[inductor] don't try to reorder loops for template (#166910)

pytorchbot · shunting314 · web-flow · commit fc5612a499b0 · 2025-11-05T14:49:20.000-05:00
[inductor] don't try to reorder loops for template (#165601) fix #165579 Pull Request resolved: #165601 Approved by: https://github.com/yushangdi (cherry picked from commit a303d6d) Co-authored-by: Shunting Zhang <shunting@fb.com>
diff --git a/test/inductor/test_loop_ordering.py b/test/inductor/test_loop_ordering.py
@@ -592,6 +592,31 @@ def f(x, y):
             ".run(", 1 + int(inductor_config.benchmark_kernel), exactly=True
         ).run(code[0])
 
+    @inductor_config.patch(
+        {
+            "max_autotune": True,
+            "max_autotune_gemm_backends": "TRITON",
+            "test_configs.max_mm_configs": 4,
+        }
+    )
+    @skipUnless(HAS_GPU and is_big_gpu(), "Need big gpu for max-autotune")
+    def test_interaction_with_multi_template(self):
+        """
+        Skip MultiTemplateBuffer during loop reordering
+        """
+
+        @torch.compile
+        def f(x, y):
+            return (x @ y), x + 1
+
+        N = 2
+        x = torch.randn([N, N], device=GPU_TYPE, dtype=torch.bfloat16)
+        y = torch.randn([N, N], device=GPU_TYPE, dtype=torch.bfloat16)
+
+        out, code = run_and_get_code(f, x, y)

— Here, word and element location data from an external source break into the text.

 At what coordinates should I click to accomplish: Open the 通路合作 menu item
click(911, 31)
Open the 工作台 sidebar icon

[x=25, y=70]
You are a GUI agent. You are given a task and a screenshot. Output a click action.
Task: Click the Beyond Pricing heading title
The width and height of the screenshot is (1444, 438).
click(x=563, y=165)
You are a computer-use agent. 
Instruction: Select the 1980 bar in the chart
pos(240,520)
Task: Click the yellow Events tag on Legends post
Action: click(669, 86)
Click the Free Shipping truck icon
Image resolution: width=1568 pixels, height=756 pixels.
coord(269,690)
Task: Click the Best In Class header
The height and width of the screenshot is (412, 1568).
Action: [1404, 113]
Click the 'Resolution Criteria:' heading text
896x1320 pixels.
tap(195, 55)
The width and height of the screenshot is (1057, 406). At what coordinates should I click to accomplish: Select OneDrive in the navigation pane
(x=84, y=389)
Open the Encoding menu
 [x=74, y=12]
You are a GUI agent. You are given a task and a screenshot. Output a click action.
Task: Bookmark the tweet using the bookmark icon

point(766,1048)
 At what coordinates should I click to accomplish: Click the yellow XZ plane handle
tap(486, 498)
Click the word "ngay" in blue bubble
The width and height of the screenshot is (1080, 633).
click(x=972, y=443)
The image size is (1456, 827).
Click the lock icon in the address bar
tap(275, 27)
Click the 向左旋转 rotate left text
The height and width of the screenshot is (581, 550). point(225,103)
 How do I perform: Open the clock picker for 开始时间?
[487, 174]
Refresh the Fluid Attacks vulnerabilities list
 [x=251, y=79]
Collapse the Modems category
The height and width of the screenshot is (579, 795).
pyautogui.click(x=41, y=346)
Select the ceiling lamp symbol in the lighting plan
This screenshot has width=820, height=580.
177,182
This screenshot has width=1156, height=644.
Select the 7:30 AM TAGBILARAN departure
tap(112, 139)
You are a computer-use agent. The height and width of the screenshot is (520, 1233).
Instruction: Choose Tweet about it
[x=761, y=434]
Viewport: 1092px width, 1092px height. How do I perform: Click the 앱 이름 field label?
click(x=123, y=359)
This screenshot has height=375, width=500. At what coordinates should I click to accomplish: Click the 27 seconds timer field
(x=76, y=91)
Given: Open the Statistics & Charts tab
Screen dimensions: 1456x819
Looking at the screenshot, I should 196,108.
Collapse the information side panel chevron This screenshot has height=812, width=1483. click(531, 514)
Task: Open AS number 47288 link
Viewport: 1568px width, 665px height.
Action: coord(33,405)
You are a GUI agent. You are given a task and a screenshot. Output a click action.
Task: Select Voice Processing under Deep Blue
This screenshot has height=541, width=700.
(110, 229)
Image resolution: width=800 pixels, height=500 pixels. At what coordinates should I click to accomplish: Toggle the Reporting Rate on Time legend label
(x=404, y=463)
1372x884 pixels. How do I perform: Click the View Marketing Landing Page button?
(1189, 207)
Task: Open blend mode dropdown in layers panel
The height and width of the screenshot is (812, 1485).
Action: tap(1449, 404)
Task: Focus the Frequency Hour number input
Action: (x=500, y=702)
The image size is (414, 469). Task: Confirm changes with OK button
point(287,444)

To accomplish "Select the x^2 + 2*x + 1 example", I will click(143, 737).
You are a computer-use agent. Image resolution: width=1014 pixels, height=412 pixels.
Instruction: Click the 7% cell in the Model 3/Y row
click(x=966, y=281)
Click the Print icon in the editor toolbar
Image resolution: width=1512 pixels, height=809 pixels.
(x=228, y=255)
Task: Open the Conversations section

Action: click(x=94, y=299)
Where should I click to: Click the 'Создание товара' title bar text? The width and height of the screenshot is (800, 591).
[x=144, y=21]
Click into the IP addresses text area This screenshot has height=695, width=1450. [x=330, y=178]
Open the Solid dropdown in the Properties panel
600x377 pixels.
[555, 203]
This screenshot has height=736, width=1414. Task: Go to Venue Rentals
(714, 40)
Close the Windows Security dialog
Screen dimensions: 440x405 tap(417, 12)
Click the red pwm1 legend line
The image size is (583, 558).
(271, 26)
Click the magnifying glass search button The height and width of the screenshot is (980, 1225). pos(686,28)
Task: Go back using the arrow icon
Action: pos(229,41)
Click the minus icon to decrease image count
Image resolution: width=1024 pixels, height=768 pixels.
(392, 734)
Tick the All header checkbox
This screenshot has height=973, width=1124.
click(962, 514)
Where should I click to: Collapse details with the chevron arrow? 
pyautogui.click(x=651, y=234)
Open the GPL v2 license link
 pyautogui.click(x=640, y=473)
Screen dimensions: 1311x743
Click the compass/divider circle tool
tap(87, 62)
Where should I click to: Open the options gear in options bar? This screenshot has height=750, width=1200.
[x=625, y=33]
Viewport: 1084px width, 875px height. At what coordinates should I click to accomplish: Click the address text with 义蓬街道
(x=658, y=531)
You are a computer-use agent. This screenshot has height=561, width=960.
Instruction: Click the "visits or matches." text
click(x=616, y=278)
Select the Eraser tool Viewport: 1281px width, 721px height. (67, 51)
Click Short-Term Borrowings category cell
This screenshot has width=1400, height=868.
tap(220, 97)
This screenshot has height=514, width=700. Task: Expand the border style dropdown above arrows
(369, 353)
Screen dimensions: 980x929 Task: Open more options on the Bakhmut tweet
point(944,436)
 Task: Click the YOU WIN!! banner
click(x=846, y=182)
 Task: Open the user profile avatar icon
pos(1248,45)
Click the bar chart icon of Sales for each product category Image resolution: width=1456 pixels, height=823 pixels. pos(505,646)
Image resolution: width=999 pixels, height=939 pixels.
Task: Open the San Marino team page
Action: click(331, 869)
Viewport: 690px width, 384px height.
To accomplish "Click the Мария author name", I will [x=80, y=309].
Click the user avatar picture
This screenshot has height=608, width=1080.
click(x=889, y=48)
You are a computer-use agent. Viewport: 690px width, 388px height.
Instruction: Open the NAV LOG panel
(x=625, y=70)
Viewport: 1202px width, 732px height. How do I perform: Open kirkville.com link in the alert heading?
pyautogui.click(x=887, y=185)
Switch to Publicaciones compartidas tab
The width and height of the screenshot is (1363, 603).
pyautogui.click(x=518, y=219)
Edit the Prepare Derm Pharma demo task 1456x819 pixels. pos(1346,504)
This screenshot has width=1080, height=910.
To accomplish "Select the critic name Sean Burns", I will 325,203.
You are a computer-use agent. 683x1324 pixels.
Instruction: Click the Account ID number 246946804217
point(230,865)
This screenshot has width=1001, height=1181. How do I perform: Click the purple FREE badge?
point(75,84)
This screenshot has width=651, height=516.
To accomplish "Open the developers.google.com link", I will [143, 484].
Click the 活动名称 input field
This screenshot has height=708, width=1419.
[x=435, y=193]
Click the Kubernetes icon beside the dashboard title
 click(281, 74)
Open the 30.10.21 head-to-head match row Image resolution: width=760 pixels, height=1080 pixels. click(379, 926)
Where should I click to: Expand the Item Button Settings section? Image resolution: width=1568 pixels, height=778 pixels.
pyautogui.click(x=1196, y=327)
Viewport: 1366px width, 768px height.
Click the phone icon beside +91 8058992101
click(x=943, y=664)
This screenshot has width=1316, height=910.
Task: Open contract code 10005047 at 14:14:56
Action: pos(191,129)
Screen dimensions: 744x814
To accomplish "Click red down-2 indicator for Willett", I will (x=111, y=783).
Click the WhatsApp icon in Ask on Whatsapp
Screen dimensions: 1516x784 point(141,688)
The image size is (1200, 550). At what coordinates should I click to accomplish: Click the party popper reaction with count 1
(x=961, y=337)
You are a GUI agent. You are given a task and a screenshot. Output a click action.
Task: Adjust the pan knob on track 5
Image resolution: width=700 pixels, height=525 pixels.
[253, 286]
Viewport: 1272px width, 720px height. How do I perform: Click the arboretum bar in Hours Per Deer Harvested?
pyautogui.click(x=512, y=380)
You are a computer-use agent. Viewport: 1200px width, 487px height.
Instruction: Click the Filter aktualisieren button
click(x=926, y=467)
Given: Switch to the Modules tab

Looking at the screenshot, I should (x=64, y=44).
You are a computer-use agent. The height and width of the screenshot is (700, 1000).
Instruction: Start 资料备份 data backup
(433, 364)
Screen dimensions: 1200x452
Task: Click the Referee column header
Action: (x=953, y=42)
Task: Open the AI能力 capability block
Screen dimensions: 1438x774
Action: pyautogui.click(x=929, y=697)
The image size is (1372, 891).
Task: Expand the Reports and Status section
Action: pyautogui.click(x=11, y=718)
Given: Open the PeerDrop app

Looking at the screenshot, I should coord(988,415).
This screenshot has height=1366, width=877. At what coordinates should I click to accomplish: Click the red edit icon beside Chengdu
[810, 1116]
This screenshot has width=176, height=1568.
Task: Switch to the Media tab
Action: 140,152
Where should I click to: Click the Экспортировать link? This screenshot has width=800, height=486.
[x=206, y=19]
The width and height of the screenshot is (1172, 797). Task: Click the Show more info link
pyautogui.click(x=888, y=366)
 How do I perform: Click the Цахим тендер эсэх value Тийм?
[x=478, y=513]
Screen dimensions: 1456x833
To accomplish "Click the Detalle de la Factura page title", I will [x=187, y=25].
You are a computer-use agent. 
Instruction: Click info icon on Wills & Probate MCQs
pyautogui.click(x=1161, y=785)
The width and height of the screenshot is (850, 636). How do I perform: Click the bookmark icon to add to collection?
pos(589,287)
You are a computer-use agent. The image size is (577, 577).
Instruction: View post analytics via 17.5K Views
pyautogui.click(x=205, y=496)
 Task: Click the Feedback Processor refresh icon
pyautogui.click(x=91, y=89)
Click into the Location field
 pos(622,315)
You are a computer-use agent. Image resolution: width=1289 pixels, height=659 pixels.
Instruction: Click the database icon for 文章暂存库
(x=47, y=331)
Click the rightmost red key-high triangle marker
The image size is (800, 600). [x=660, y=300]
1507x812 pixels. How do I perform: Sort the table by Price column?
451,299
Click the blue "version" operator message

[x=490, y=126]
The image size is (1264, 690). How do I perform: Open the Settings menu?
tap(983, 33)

+        # didn't fuse due to small savings
+        FileCheck().check_count("@triton.jit", 2, exactly=True).run(code[0])
+
     def test_fuse_with_scalar_shared_memory(self):
         """
         Make sure if we can fuse two nodes sharing a scalar before,
diff --git a/torch/_inductor/scheduler.py b/torch/_inductor/scheduler.py
@@ -3953,6 +3953,12 @@ def shared_data_after_reordering_loop(
         ):
             return -1
 
+        # in some rare case, a template can be passed in.
+        # Check test_interaction_with_multi_template in test_loop_ordering.py
+        # and https://github.com/pytorch/pytorch/issues/165579
+        if node1.is_template() or node2.is_template():
+            return -1
+
         node1_buffer_names = node1.read_writes.buffer_names()
         node2_buffer_names = node2.read_writes.buffer_names()
         # Fast path: no common buffers.